In his first State of the Nation Address, President Ferdinand “Bongbong” Marcos, Jr. dedicated a considerable portion to education. Specifically, he mentioned the need to “end” the “horror stories” in educational materials.
The President was quick to add that this does not refer to history but to the availability of instructional materials per se. It is, in a way, refreshing because the focus is no longer on the debate of whether or not face-to-face classes must resume. They will resume and this would mean addressing the other issues hounding the country’s education sector, specifically the primary and secondary levels. Chief among these concerns is the availability of classrooms, which Marcos, Jr. mentions in his SONA.
The logistical needs of a resumption of face-to-face classes aside, there is an urgency implied in the President’s call to equip the education sector with the tools necessary in order to improve the country’s standing in academics. In particular, attention should be given to the medium of instruction, which is the English language, and in the disciplines that fall under what is called STEM or Science, Technology, Engineering, and Mathematics.

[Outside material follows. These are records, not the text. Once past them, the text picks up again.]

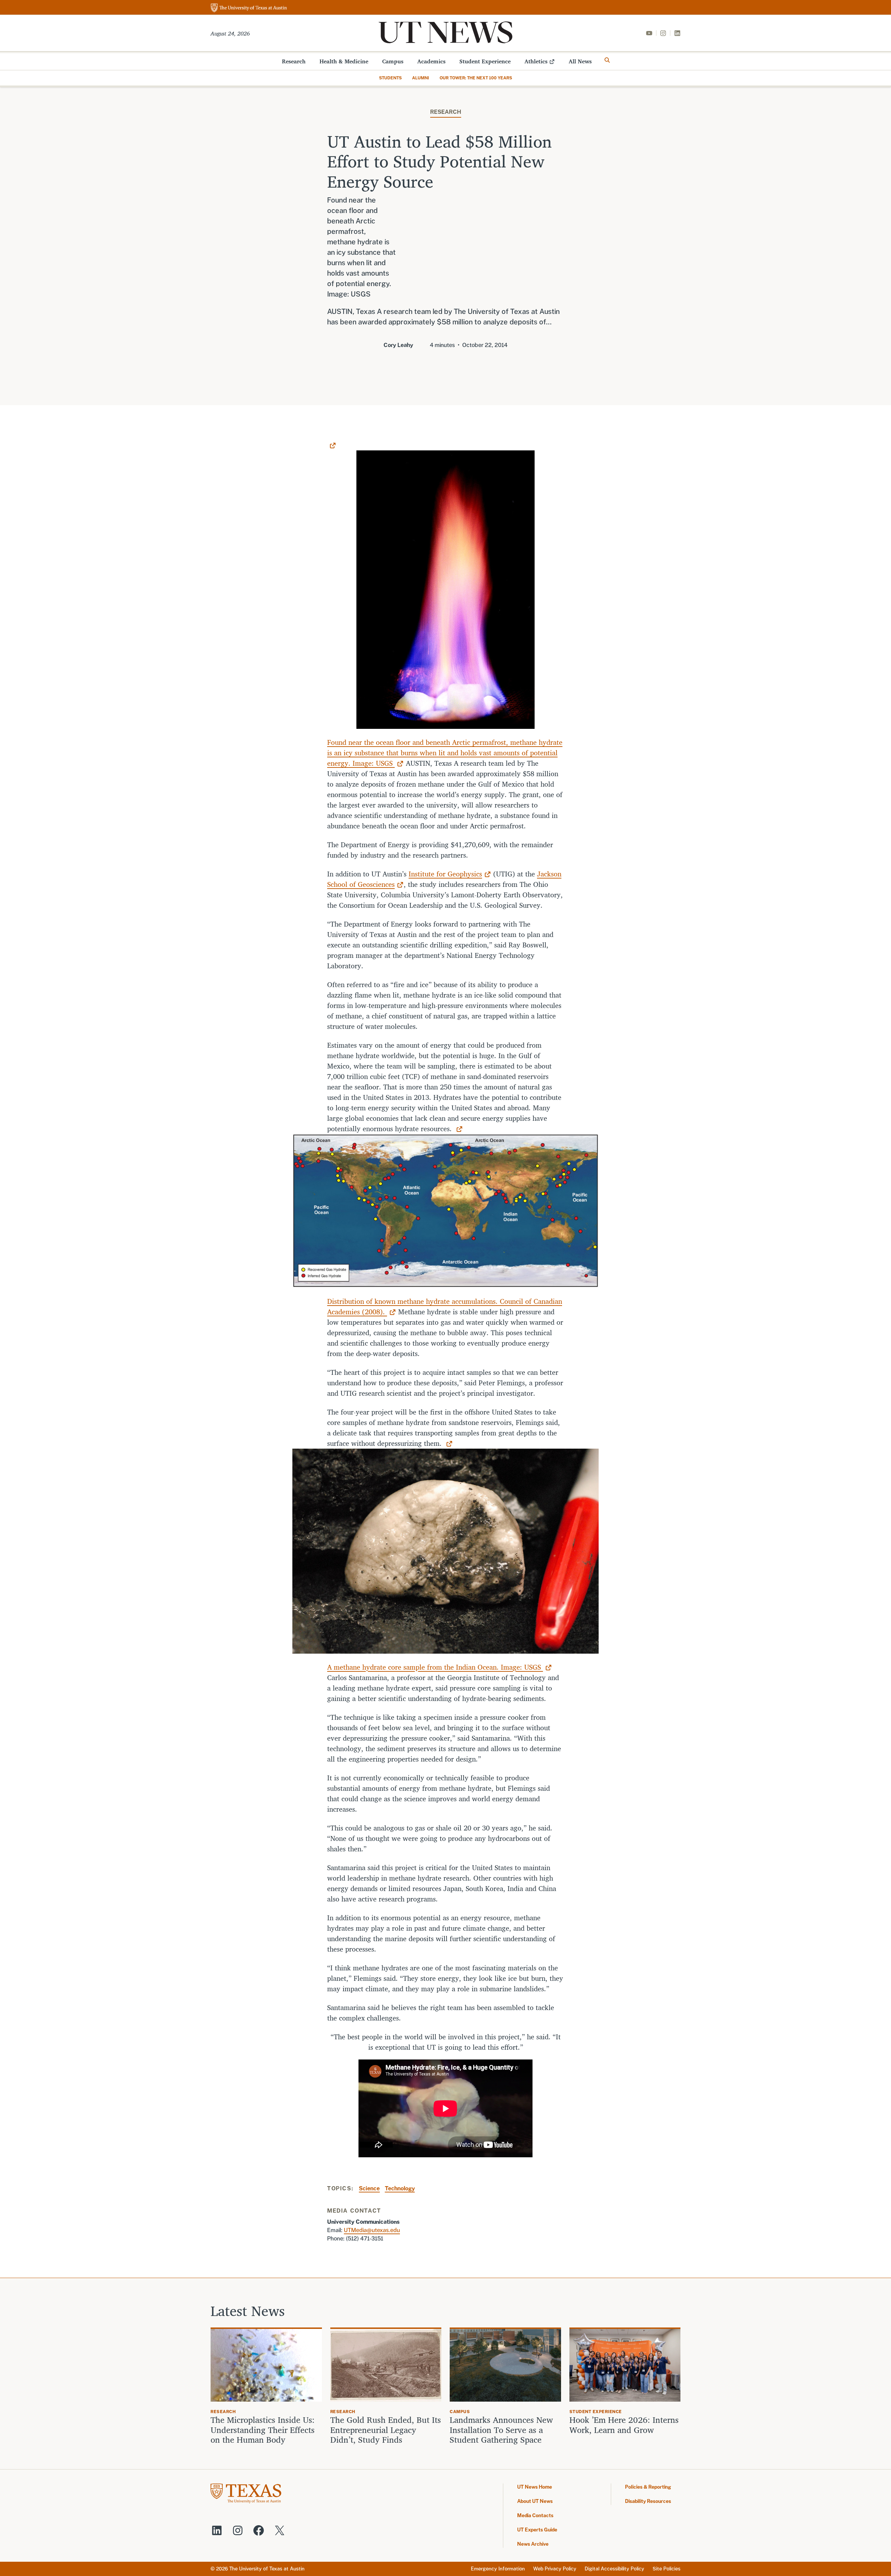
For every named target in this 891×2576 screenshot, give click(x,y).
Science (369, 2188)
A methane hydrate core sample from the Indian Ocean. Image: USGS (435, 1667)
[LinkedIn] (677, 33)
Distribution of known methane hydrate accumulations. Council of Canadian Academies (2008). (444, 1306)
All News (580, 61)
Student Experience (485, 61)
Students (390, 78)
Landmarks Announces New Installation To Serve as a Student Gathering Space (501, 2430)
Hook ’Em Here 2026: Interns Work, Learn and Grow (624, 2425)
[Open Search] (607, 60)
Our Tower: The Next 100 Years (476, 78)
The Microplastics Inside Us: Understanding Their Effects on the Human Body (263, 2430)
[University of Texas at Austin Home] (249, 8)
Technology (400, 2188)
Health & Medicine (344, 61)
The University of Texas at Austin (267, 2568)
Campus (392, 61)
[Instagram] (663, 33)
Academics (431, 61)
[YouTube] (649, 33)
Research (294, 61)
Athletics (536, 61)
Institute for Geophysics (445, 874)
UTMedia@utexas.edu (372, 2230)
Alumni (420, 78)
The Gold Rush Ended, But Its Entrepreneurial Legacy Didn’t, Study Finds (385, 2430)
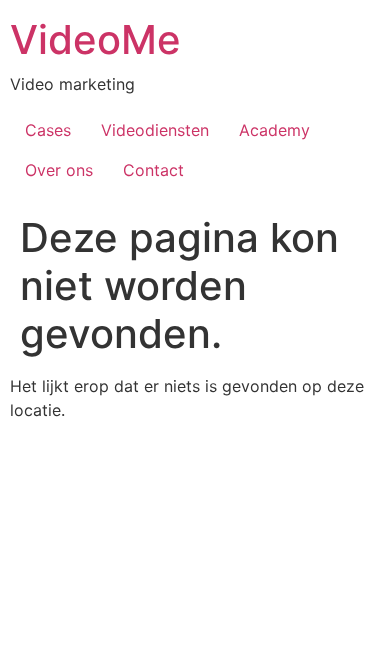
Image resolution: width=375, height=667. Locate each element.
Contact (153, 170)
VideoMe (95, 39)
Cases (48, 130)
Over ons (59, 170)
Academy (274, 130)
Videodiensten (155, 130)
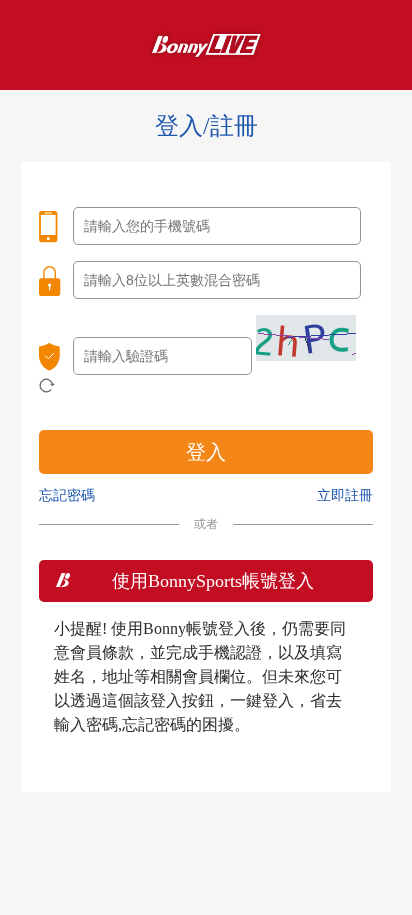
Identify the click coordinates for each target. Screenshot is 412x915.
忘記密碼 (67, 496)
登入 (206, 452)
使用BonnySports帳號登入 (213, 581)
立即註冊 (345, 496)
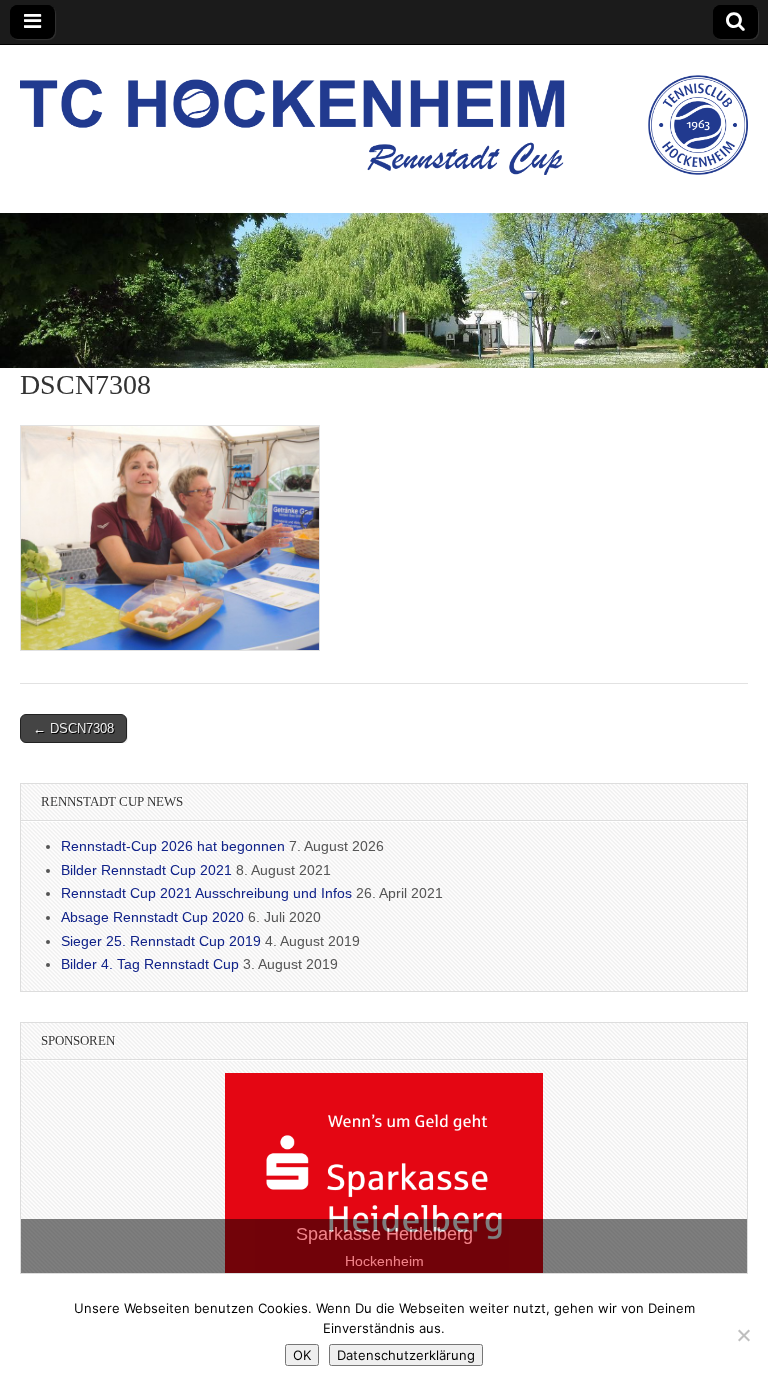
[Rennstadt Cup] (384, 114)
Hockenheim (384, 1261)
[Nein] (743, 1335)
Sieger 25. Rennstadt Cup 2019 (161, 941)
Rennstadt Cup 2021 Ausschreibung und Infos (206, 893)
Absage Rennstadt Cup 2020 (152, 917)
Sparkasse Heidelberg (384, 1234)
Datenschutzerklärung (406, 1355)
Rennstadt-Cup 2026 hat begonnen (173, 846)
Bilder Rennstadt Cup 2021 (146, 870)
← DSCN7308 (73, 728)
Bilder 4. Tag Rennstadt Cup (150, 964)
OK (302, 1355)
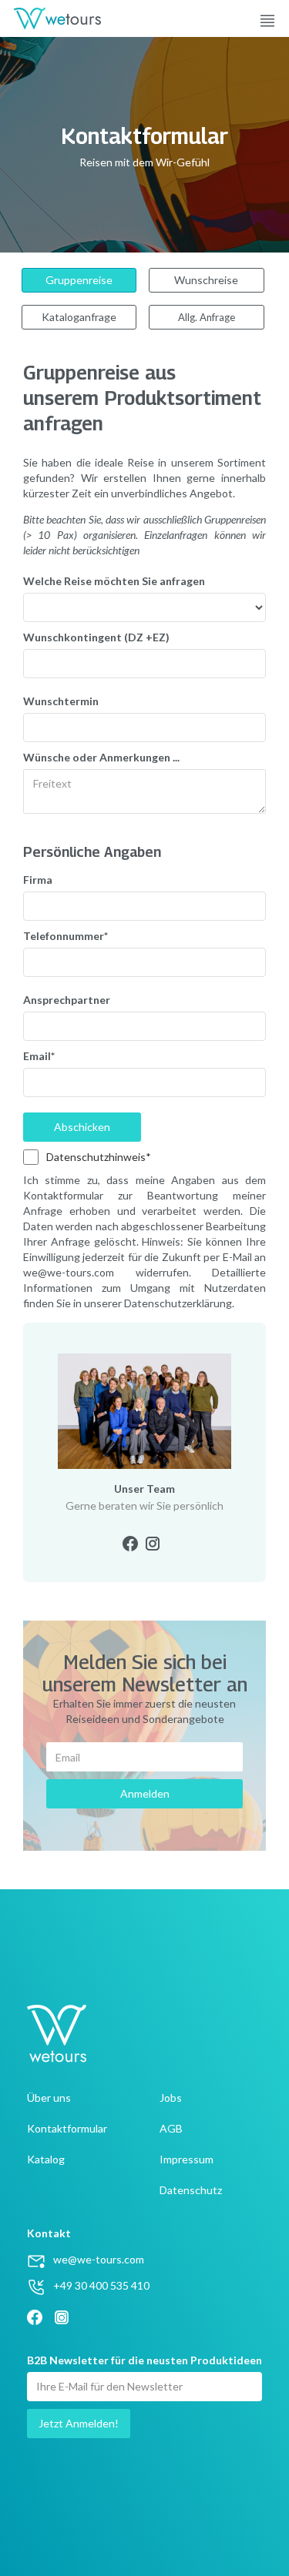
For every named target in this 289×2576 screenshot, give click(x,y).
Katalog (46, 2159)
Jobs (171, 2097)
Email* (39, 1055)
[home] (50, 18)
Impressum (186, 2159)
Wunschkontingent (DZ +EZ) (96, 637)
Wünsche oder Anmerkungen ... (101, 757)
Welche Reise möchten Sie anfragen (114, 580)
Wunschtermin (61, 701)
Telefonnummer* (65, 935)
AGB (171, 2128)
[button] (273, 18)
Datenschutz (191, 2189)
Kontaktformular (67, 2128)
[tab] (79, 280)
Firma (37, 879)
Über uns (49, 2097)
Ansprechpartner (66, 999)
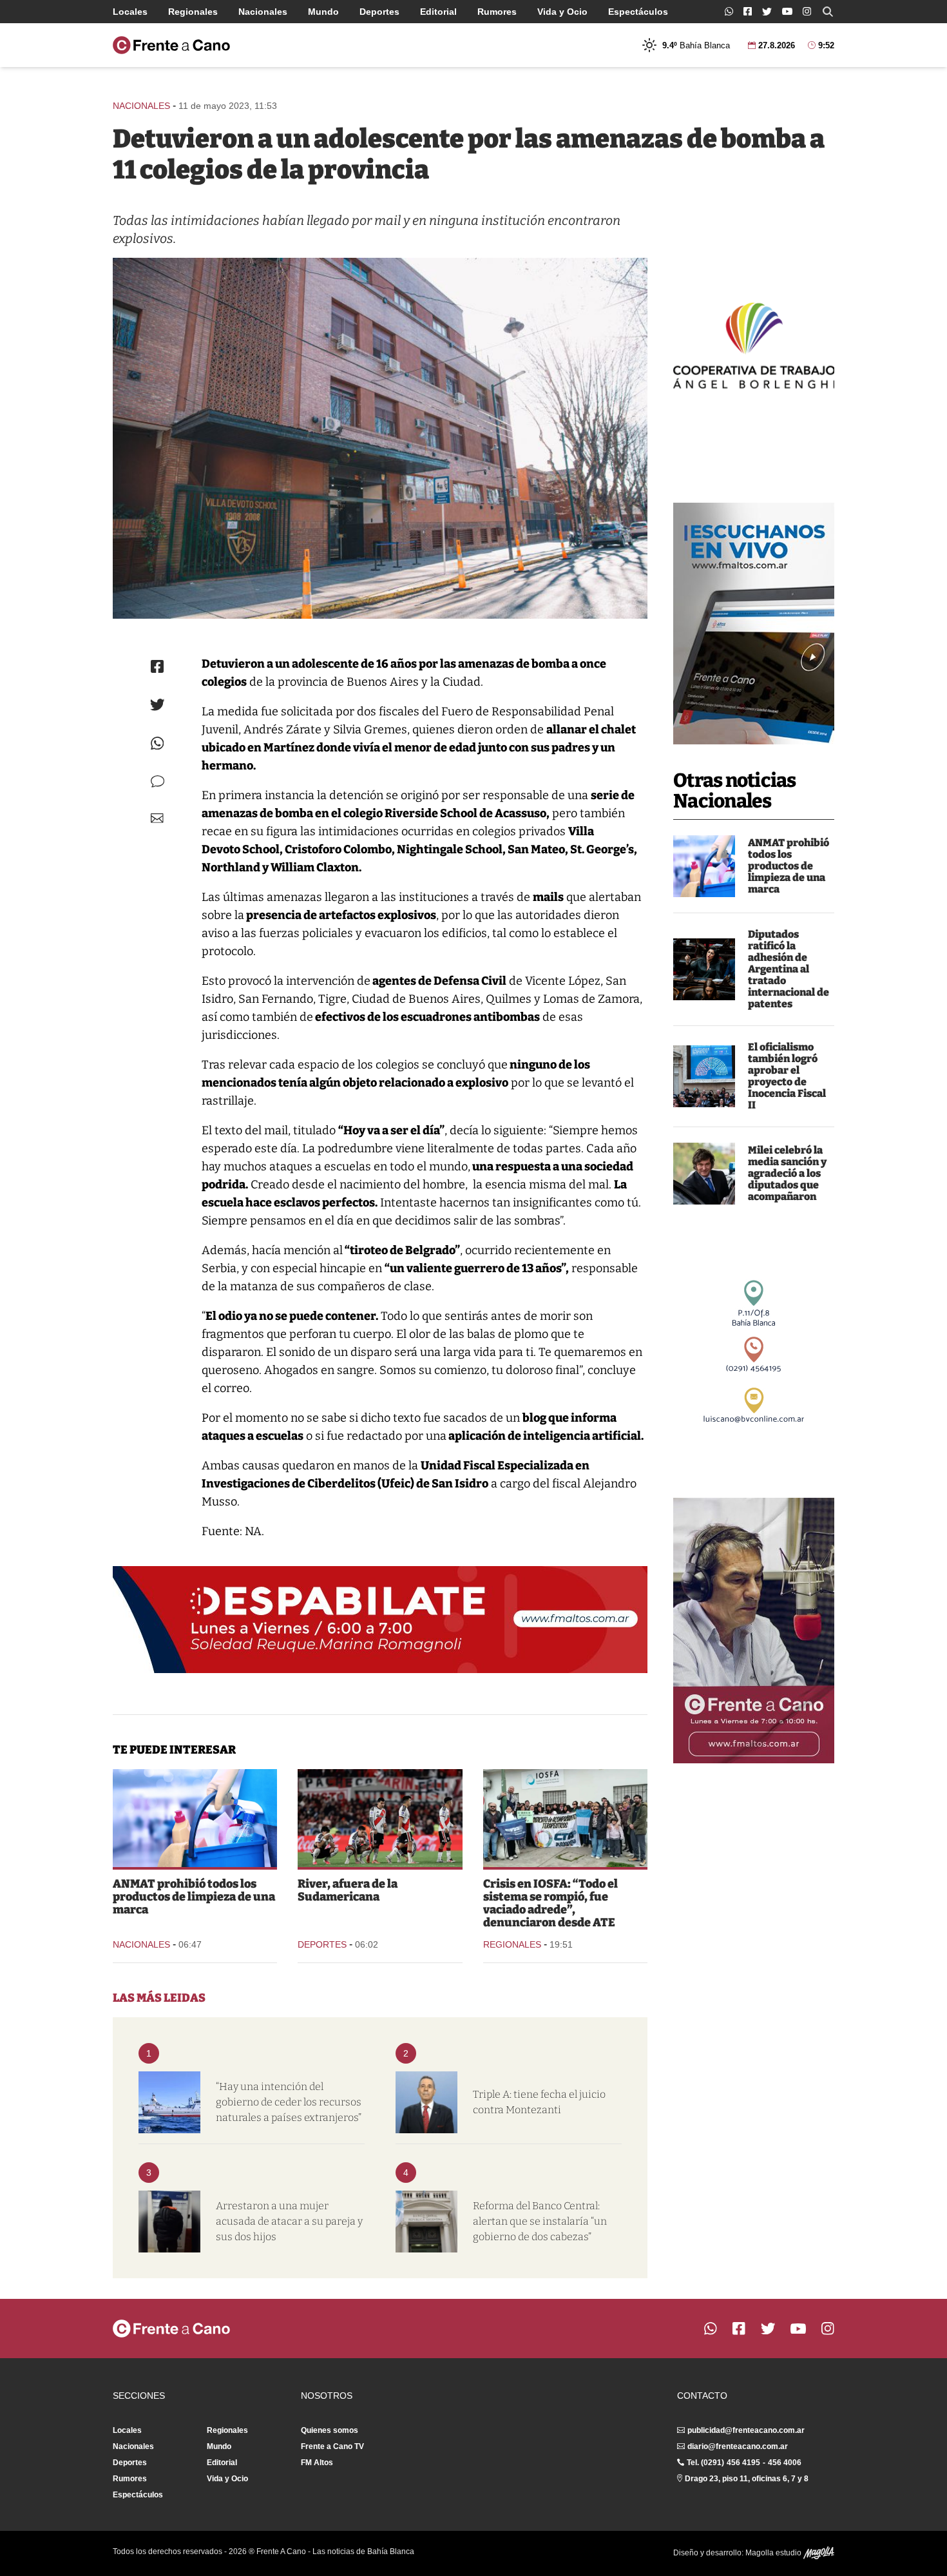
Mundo (323, 11)
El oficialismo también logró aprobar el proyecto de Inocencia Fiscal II (787, 1076)
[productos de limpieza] (704, 866)
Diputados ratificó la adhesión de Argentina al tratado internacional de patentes (788, 969)
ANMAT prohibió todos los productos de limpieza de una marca (788, 866)
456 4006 (784, 2462)
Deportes (379, 11)
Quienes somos (329, 2430)
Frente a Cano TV (332, 2446)
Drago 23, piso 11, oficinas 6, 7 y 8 (746, 2478)
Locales (130, 11)
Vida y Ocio (562, 11)
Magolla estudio (774, 2552)
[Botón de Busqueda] (827, 11)
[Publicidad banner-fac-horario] (753, 1630)
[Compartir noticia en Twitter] (157, 705)
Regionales (193, 11)
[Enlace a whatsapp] (729, 11)
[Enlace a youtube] (787, 11)
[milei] (704, 1174)
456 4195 (743, 2462)
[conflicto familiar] (169, 2221)
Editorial (438, 11)
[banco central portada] (426, 2221)
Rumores (497, 11)
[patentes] (704, 969)
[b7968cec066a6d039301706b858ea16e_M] (380, 438)
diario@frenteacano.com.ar (737, 2446)
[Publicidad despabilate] (380, 1619)
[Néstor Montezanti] (426, 2102)
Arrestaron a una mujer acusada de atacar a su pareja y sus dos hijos (289, 2221)
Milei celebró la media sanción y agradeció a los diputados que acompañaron (787, 1173)
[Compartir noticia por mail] (157, 818)
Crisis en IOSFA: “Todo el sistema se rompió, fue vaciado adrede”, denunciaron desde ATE (550, 1903)
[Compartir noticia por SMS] (157, 781)
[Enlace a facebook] (747, 11)
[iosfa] (565, 1818)
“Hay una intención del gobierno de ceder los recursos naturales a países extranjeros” (288, 2102)
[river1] (380, 1818)
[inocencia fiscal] (704, 1076)
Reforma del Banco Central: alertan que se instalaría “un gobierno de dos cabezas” (540, 2221)
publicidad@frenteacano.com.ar (746, 2430)
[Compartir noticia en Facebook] (157, 666)
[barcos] (169, 2102)
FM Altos (317, 2462)
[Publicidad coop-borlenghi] (753, 344)
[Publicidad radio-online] (753, 623)
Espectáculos (638, 11)
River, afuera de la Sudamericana (347, 1890)
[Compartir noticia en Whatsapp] (157, 743)
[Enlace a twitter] (767, 11)
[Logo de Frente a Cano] (171, 45)
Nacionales (262, 11)
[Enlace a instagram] (807, 11)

With the dust of the pandemic more or less beginning to settle down, it is perhaps time to pay attention to the quality of education. There is an unspoken formula to this. Improving the quality of basic education requires (1) the continuous training and development of teachers, (2) providing tools — textbooks, school facilities, and teaching materials — that aid in better instruction, and (3) acknowledging that education is a dialogue between stakeholders: parents, teachers, and learners. As the old saying goes, it takes a village to raise a child. But it takes a nation with a sincere intention to educate generations of learners.
What is, perhaps, considered the “horror stories” in education is as much a matter of content and the manner by which said content is delivered. An undue focus on content without fixing the method of delivery risks education as lost in translation. On the other hand, too much emphasis on method without carefully considering content could be seen as mere rhetoric.
This brings into perspective the current basic education model followed by the Department of Education, which is a K-12 system. While the President did not make any definitive statement on the matter, save for mentioning that it is being carefully “reviewed,” it is perhaps reasonable to consider that in order for the country’s education system to be at par with the best in the world, a K-12 system is needed. After all, most countries have been following a similar setup. What seems to have been forgotten is the original reason for adopting and implementing such a system: To allow basic education graduates to pursue a livelihood without college degree.
We should remember that education is a basic right that every Filipino should have. And government should address the factors that limit one’s chances to get ahead.